La hipoxia es la falta de oxígeno en el cuerpo o en un órgano específico, lo que impide un funcionamiento adecuado. En altitudes elevadas, la presión atmosférica disminuye y con ella la cantidad de oxígeno disponible en el aire. Esto representa un reto para el cerebro, que consume más del 20% del oxígeno total del cuerpo.

Ciudades mexicanas en altitud y sus efectos
Además de la Ciudad de México, que se encuentra a 2,240 metros sobre el nivel del mar, otras ciudades como Toluca (2,667 metros), Pachuca (2,400 metros) y Zacatecas (2,460 metros) están en zonas de alta altitud. Las personas que no están aclimatadas pueden experimentar síntomas como dolor de cabeza, mareos, confusión y alteraciones en el estado de ánimo.
Respuesta cerebral ante la hipoxia
Frente a la hipoxia, el cerebro activa mecanismos inmediatos para asegurar la supervivencia. Estos incluyen cambios moleculares y metabólicos controlados por factores inducibles por hipoxia, que regulan la respuesta ventilatoria y la adaptación celular.
Impacto en funciones cognitivas y estado de ánimo
La exposición a gran altitud afecta la atención espacial voluntaria, el procesamiento cognitivo y la velocidad de respuesta. También puede provocar alteraciones en el estado de ánimo, como depresión, ansiedad, euforia o irritabilidad. Estos cambios pueden ser temporales o persistir tras exposiciones prolongadas.
Adaptaciones y riesgos a largo plazo
Las personas que viven en altitudes elevadas desarrollan adaptaciones fisiológicas para contrarrestar la hipoxemia, la reducción de oxígeno en la sangre.
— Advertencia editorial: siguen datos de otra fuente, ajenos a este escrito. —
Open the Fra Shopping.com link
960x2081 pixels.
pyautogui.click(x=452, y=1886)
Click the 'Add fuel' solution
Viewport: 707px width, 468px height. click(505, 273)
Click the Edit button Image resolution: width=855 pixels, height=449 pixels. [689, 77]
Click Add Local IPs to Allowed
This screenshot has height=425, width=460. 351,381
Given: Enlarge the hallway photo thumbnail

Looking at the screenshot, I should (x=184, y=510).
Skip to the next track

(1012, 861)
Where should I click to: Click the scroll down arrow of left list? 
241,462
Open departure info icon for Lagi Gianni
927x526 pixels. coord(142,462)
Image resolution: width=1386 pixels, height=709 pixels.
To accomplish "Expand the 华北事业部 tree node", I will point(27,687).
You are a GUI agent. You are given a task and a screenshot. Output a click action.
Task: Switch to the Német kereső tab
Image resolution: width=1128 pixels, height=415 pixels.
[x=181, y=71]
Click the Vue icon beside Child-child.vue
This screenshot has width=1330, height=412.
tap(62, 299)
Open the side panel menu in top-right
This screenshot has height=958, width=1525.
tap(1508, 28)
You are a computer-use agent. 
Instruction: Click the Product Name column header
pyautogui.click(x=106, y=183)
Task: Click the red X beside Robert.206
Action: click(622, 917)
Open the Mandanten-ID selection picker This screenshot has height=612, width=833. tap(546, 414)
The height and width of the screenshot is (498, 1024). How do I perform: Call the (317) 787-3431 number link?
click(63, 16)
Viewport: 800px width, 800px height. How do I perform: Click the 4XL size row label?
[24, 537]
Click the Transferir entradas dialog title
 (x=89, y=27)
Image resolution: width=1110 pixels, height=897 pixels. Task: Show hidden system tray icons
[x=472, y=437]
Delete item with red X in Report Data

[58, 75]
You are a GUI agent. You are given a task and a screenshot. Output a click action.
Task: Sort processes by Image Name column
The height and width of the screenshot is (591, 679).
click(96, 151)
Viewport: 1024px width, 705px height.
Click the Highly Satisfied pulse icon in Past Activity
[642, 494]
Sin embargo, la exposición continua puede afectar la neuroplasticidad, la generación de nuevas neuronas y la comunicación neuronal, lo que impacta la memoria y el aprendizaje.
En individuos no aclimatados, la altitud puede alterar patrones de sueño y provocar síntomas como euforia o depresión a partir de los 2,500 metros. Por encima de los 3,000 metros, los efectos pueden incluir dolor de cabeza, mareos y confusión. Estos síntomas suelen disminuir después de 48 a 52 horas si la exposición es aguda.
En conclusión, la hipoxia cerebral es un mecanismo vital que permite al cerebro adaptarse a la falta de oxígeno en altitudes elevadas, aunque puede afectar temporalmente las funciones cognitivas y el estado de ánimo. Comprender estos procesos es clave para quienes viven o visitan zonas altas.